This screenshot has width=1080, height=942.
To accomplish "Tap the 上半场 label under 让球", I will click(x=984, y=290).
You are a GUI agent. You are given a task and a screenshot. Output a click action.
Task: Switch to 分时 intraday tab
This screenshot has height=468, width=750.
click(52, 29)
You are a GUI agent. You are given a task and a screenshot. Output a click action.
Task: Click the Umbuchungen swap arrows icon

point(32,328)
==
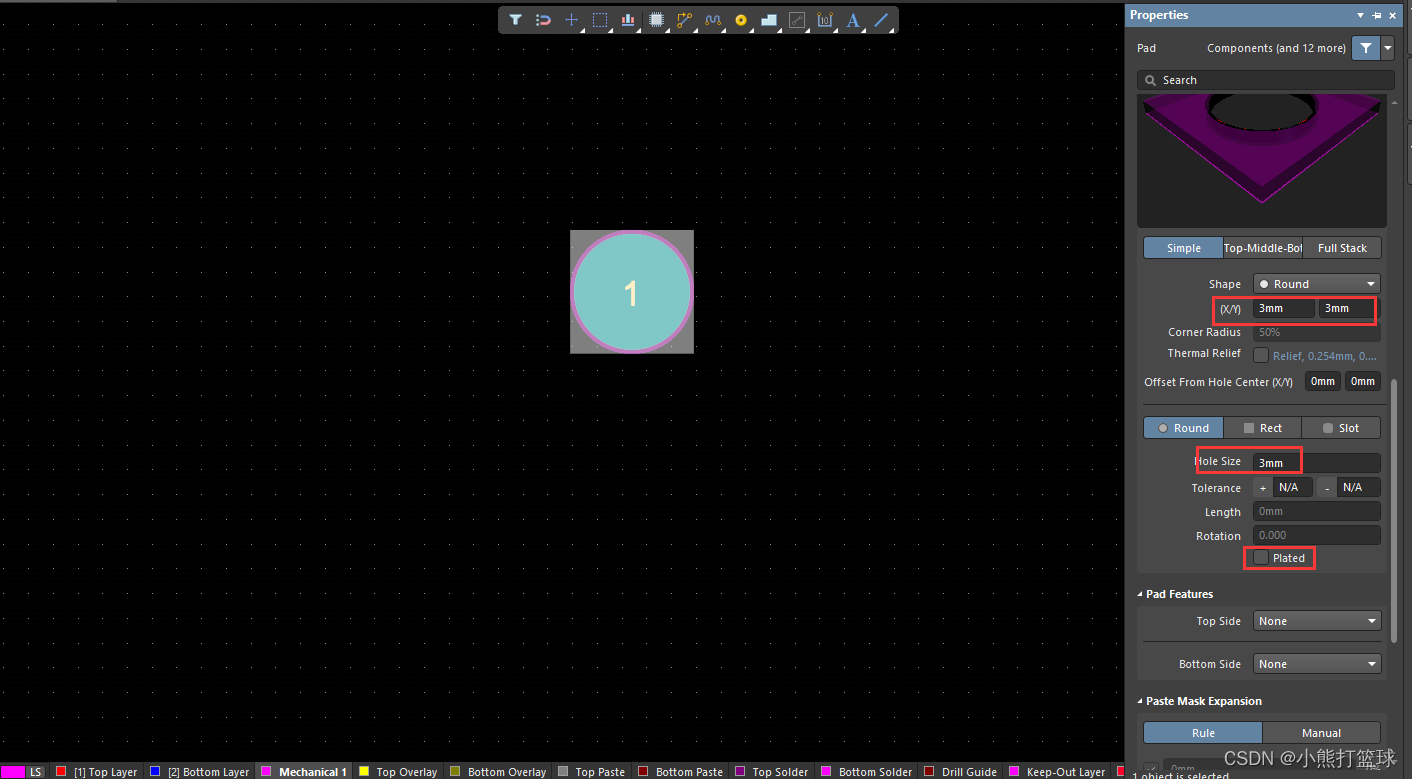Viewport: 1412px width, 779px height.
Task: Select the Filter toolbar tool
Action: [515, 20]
...
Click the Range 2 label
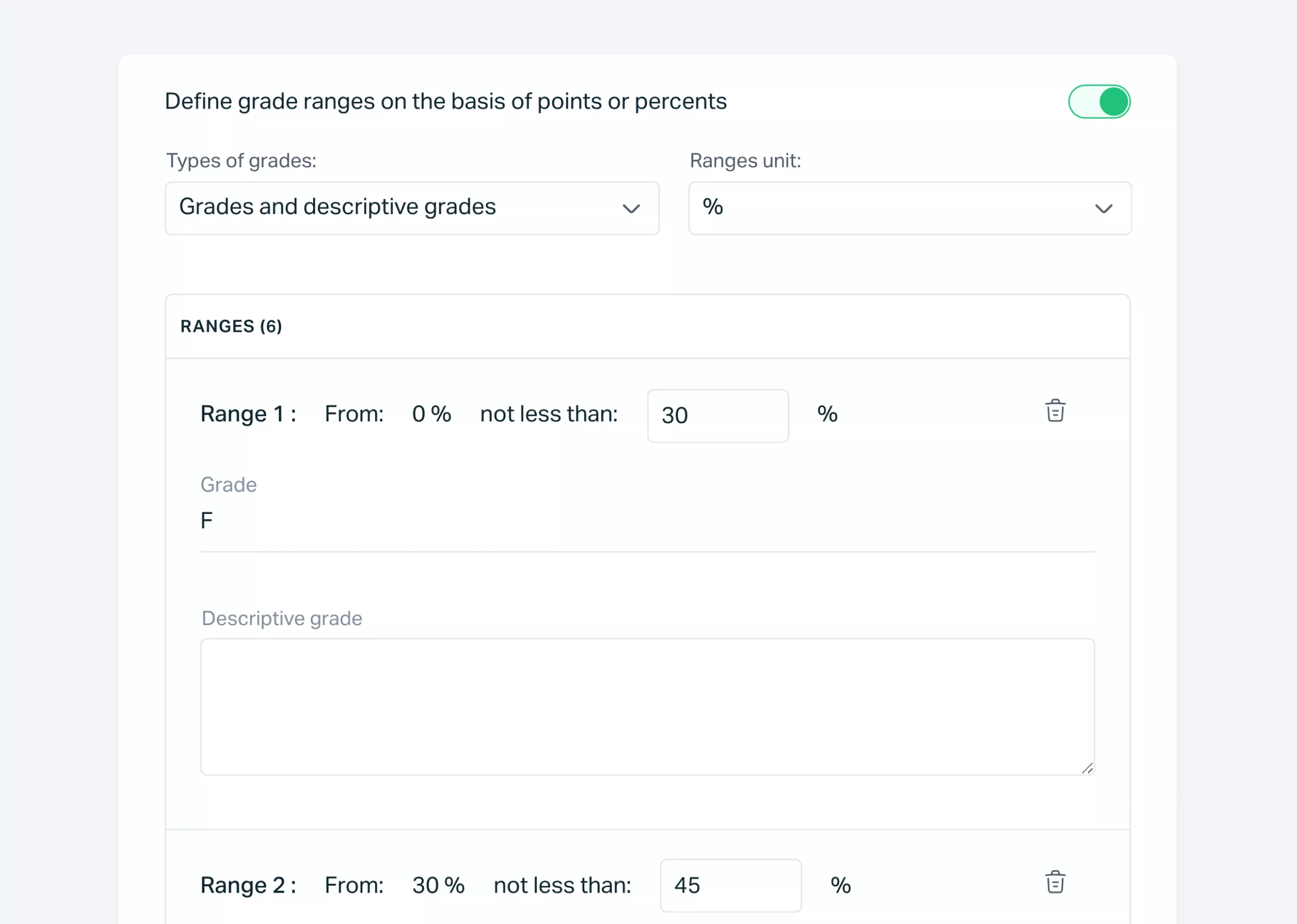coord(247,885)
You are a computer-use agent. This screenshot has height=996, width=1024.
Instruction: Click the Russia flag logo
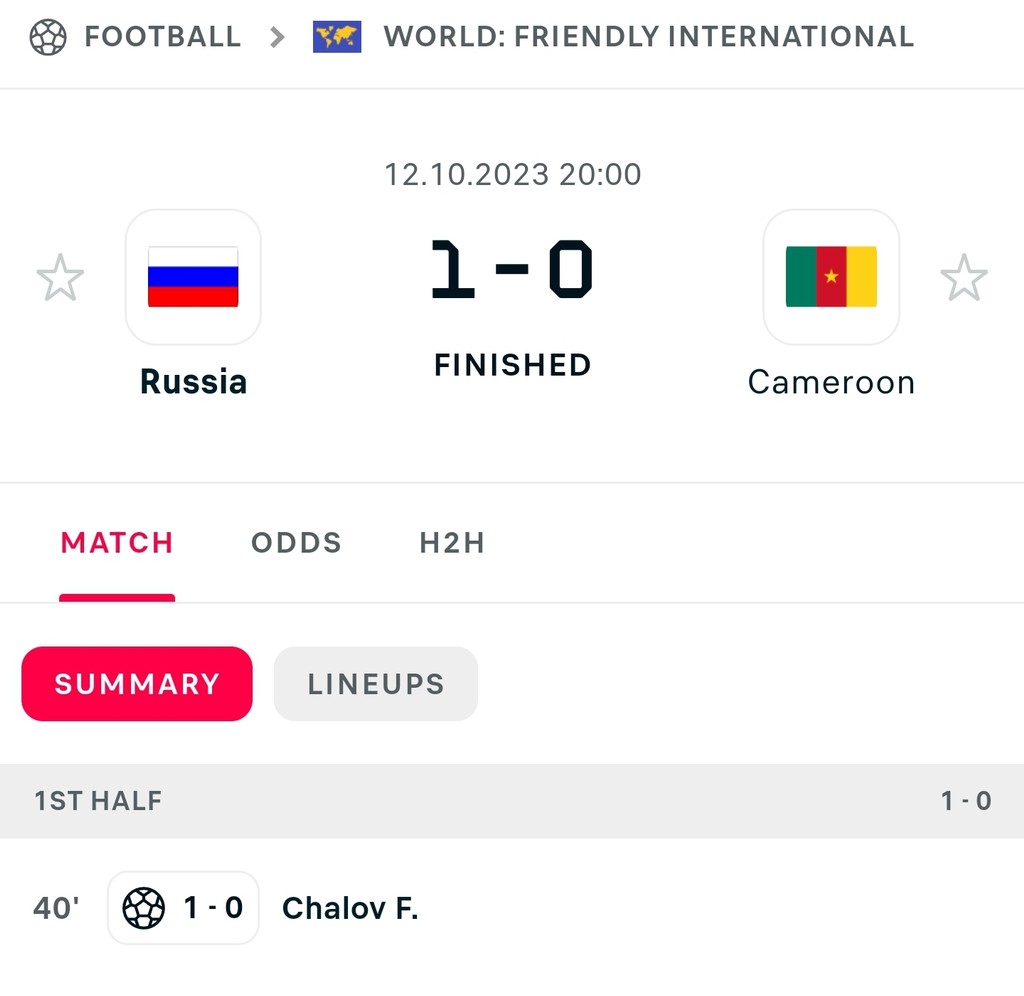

## Problem to solve
Would you print exactly and only the lines of the material above that run from the line with "You are a computer-use" through the line with "Instruction: Click the Russia flag logo", both included?

## Answer for the task
You are a computer-use agent. This screenshot has height=996, width=1024.
Instruction: Click the Russia flag logo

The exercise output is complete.